B elow stairs, in her sitting room, Mrs. Haslett sat fuming. She was barely able to contain herself, and in fact, the furious words had already erupted, though thankfully only to Manson, with whom she had been enjoying a cup of tea when the policemen were admitted to the kitchen.
“Never in my life have I had to tolerate officers of the law in this house!” she had burst out. “Not until she came!”
Manson, of course, had looked all quelling and disapproving. Worse, he had actually taken the policemen upstairs. Which made her very uneasy. Were they informing the master that they meant to arrest one of the staff? Who at The Willows could possibly be responsible for poor Miss Niall’s death?

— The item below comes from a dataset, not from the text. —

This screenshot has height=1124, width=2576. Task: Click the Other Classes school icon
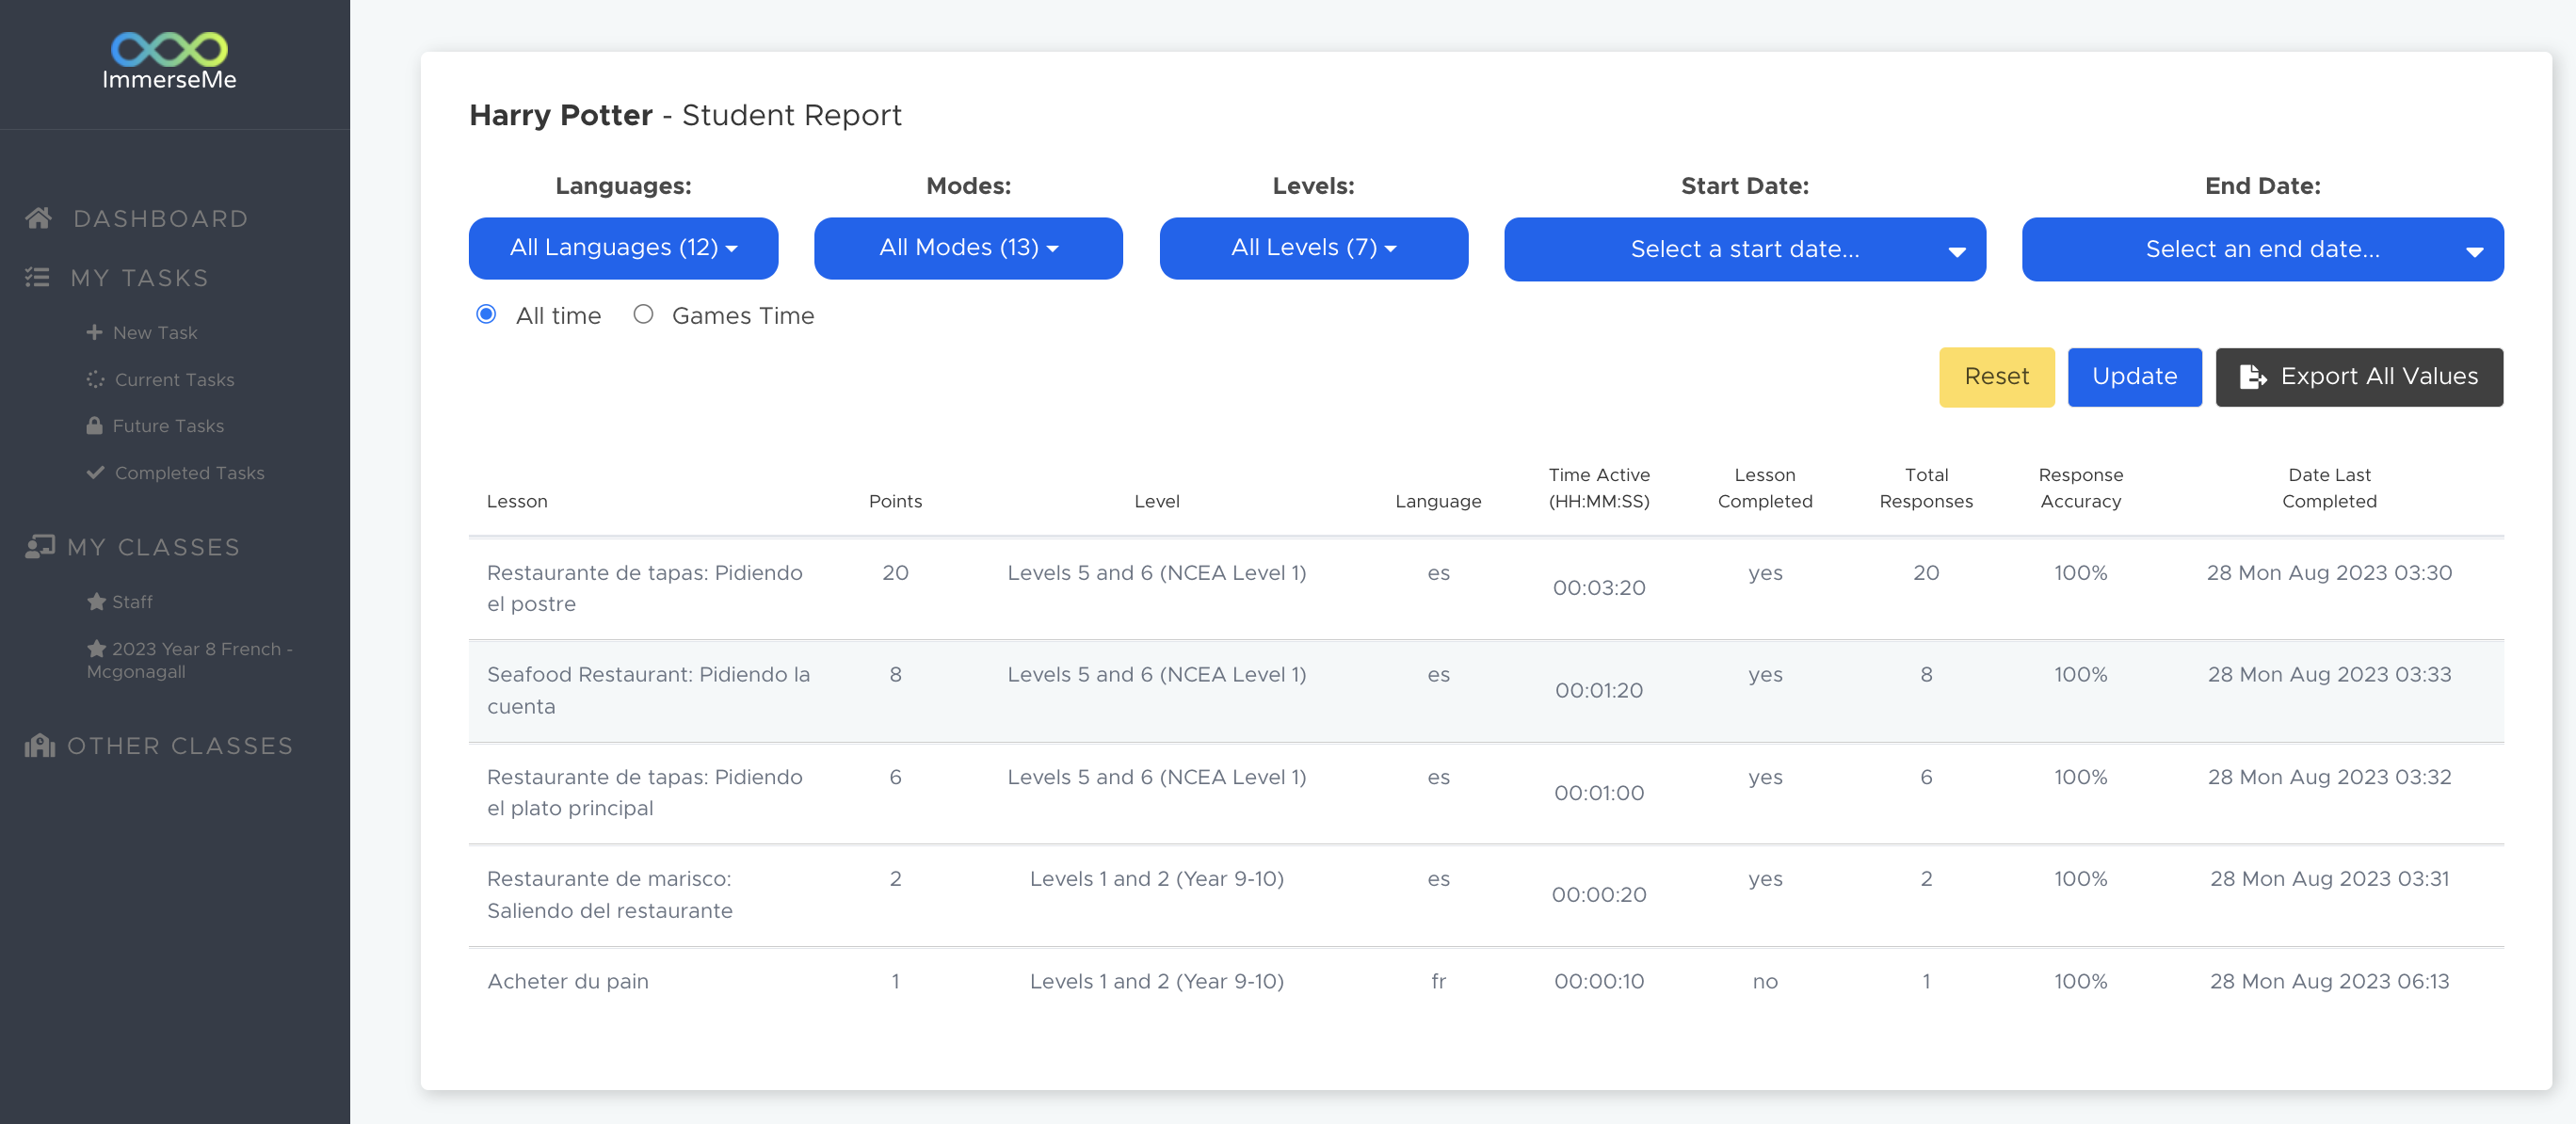(x=40, y=745)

No one, of course. The fools would be making a mistake, but that wouldn’t necessarily stop them, and another life would be destroyed…
Manson’s stately step sounded on the stairs. Mrs. Haslett jumped to her feet and opened her door. All the servants were staring toward the butler in dread.

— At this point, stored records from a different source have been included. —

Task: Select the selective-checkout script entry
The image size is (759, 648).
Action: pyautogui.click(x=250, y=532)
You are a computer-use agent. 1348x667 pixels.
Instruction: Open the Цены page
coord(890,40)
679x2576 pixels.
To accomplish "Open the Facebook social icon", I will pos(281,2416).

“Don’t gawp,” he commanded. “Finish your work.”
He turned toward Mrs. Haslett, who stood aside to let him return to her sitting room, and closed the door on the whispers outside.
“Well,” Manson said heavily, “you finally have your wish to be rid of her ladyship. They’ve arrested her.”
The blood drained from her face so quickly she had to sit down. “Arrested Lady Maule? But that’s ridiculous!”
“It is.”
“Sir Humphrey won’t stand for it,” Mrs. Haslett declared.
“I don’t see what he can do,” Manson said.
“But…but that poor girl… He can’t just leave her to the wolves!”
Manson, who had been staring at the wall, turned his curious gaze upon her. “I thought you would be pleased. You’ve had it in for her from the moment Sir Humphrey told us he was going to marry her.”
A twinge of shame shook Mrs. Haslett, but most of what she felt was anger. Martial anger. Very different from her previous whining . She sprang to her feet, all but tearing off her apron and throwing it onto the chair.
“That may be. But I will not sit back and let those presumptuous fools take our mistress away! Stand aside, Mr. Manson, or at least bolt the back door. They’re taking her nowhere, and so I shall tell them!”
With that, she marched out of the room and up the stairs, ready for battle.
*
Sir Humphrey Maule felt his world crumble about his ears. This was his worst nightmare. It all made a horrible kind of sense. Frances’s accusations against Elizabeth, Elizabeth’s own reticence, Colonel Niall’s apparently not-so-bizarre accusations… Even the presence of the Greys in support of Elizabeth.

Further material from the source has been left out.